Этот юноша уже и юношей-то не был. Молодой красивый мужчина с такими умными, глубокими глазами.
Только с ним можно было переспать, а на утро вместо неловкости слушать какую-то длиннющую поэму наизусть, заменяющую антипохмельное ласковой монотонностью голоса с хрипотцой.
Уильям был по всем фронтам необычным. Сколько бы раз они не встречались, в нем всегда было что-то новое. Что-то безумно привлекательное. А его письма были настоящим искусством. Ровный, но не лишенный романтизма закорючек почерк будто между строк сообщал, что раскаленный песок и дурманящий зной без сожалений обменяны на ледяное небо Англии в искренней надежде на тепло еще более сладкое, способное окутать душу и тело своей терпкостью ярче вина.
Это письмо прямым текстом вещало: «я приехал к тебе».
И от этого было только больше сомнений.
— Дурак ты, Скримджер, — после долгого, длиною в миллиарды падающих пылинок, молчания заявил Робардс.
Тот только хмыкнул в ответ.
Четыре года уже хмыкал. И дохмыкался до того, что парень устал его ждать и явился в его жизнь сам. Не нагло, без намеков. Как-то даже элегантно.
Спокойный, уверенный, умный.
Он совсем не удивился приглашению на свидание, принесенному совой в четвертом часу ночи.
Он знал, как влияет на него. И совсем этим не пользовался. Разве что самооценки ради, которой и без этого не из-за чего страдать. В конце концов, это не ему уже за пятьдесят. Это не он хромой в сырость и одинокий все остальное время. Это не он, держа в узде целый отдел неуправляемой горячей крови, не мог утихомирить одного себя.
Уильям даже бровью не повел на ресторан в маггловской части Лондона и в половине шестого прислал аккуратно обрезанный клок пергамента: «что мне надеть?».

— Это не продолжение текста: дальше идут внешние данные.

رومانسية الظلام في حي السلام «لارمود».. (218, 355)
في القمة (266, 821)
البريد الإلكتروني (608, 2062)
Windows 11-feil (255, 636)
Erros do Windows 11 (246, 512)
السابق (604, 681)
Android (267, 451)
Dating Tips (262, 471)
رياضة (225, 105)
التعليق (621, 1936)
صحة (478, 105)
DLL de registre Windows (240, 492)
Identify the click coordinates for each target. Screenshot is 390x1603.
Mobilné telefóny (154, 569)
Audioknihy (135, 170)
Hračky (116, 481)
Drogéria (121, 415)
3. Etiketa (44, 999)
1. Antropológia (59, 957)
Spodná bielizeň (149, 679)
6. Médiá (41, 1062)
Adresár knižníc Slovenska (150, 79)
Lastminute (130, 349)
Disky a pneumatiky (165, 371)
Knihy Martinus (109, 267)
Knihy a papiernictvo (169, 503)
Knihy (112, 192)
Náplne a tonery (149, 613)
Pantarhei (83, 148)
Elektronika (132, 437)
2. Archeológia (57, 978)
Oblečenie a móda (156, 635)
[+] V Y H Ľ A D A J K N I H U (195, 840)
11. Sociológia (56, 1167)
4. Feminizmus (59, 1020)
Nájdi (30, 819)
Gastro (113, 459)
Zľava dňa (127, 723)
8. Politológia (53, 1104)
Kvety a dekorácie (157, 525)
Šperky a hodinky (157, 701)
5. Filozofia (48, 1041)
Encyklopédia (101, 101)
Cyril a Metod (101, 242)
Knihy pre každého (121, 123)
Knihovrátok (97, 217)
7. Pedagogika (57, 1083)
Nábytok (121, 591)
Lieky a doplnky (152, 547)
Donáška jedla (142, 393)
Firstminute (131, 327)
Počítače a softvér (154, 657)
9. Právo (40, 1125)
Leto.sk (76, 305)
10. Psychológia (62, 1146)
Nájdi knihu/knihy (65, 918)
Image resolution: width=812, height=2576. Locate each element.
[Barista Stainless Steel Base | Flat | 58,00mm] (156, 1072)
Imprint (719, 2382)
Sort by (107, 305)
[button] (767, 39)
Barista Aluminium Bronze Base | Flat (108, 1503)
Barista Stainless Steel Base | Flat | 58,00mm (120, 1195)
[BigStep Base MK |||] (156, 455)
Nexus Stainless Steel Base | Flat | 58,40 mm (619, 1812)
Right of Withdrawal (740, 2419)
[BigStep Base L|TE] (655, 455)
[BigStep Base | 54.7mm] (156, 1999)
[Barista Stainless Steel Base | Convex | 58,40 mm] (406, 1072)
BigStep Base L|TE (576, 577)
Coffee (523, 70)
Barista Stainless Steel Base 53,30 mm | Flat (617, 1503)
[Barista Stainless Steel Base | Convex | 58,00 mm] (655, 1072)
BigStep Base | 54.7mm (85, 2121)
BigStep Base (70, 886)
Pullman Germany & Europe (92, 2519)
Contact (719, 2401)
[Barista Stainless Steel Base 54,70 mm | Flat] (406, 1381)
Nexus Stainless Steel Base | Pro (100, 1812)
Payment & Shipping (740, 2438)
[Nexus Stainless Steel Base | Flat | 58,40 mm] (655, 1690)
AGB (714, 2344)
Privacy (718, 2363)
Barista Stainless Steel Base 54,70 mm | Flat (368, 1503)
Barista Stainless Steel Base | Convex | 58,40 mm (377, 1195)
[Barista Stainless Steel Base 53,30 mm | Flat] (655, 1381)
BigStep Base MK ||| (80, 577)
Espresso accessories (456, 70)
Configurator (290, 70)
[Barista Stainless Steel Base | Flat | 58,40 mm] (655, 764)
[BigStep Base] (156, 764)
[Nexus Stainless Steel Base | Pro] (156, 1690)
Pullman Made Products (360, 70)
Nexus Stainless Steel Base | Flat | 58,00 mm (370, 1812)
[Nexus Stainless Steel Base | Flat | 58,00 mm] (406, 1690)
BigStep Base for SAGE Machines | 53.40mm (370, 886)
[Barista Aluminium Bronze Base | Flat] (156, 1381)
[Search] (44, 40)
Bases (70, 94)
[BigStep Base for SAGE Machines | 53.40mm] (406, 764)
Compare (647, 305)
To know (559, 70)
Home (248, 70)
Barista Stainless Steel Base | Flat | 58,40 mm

И лежа без сна на неудобном диване своего кабинета Руфус отчаянно хочет ответить: «ничего».
Он так любил это «ничего» на стройном длинном теле. Как это «ничего» не скрывало поразительно белой кожи — веснушчатой, горячей, не лишенной шрамов и поцелуев жестокого каирского солнца. Как это «ничего» касалось изгиба шеи, невозможно привлекательной родинки, прямых, как лезвия, ключиц и ниже, всегда ниже. И как бы широко в бесстыдстве не были разведены стройные ноги, голубые глаза в тумане всегда внимательны. «Ты меня возбуждаешь, когда ты такой…» — заявил он однажды и так и не закрыл глаз, пробуждая давно забытое смущение.
«Ты безумно красив».
А он в ответ смеется, сев сверху — растрепанный, с яркими укусами на бледной шее.
«Просто у тебя дурной вкус».
И возразить бы, да слов нет — хорош в верховой езде он так же, как и красив — безумно.
И так приятно было думать о страсти — о высушенных солнцем губах, бесконечных «еще!» и белых ногах на плечах. Только страсть, угасая, оставляет пепелище. И это пепелище уставшей, потерявшей надежду души, затухать совсем не собиралось. Под ветрами неугомонной поэзии из него возрождалось пламя, как феникс, не иначе.
Когда ты прожил жизнь — видел ее, касался и знал на вкус — сказать «люблю тебя» страшнее, чем в слепые шестнадцать. Страшнее позволить себе мечтать, что эти губы красивы не только на члене, а просто красивы, черт возьми, в этой прекрасной, чуть отсутствующей улыбке. Страшнее позволить себе представить, как тот смотрелся бы вон в том, никому не нужном кресле в гостиной. С книгой и чаем — растрепанный, домашний. Родной и привычный, но не как старая мебель. Нет, он совсем не мебель. И почему-то в мечтах так упорно забывалось, что его (а его ли?) мальчик — совсем не домашняя фея, а дикий своенравный кот, которого на поводок не посадишь. Если сам того не захочет.
Но он захотел.
Поэтому он здесь, напротив, столь строгий и соблазнительный в маггловском костюме, но с неизменной серьгой в ухе. А забранное в хвост рыжее пламя волос так и хочется растрепать, дать течь по плечам как по запотевшему стакану стекают нетерпеливые капли.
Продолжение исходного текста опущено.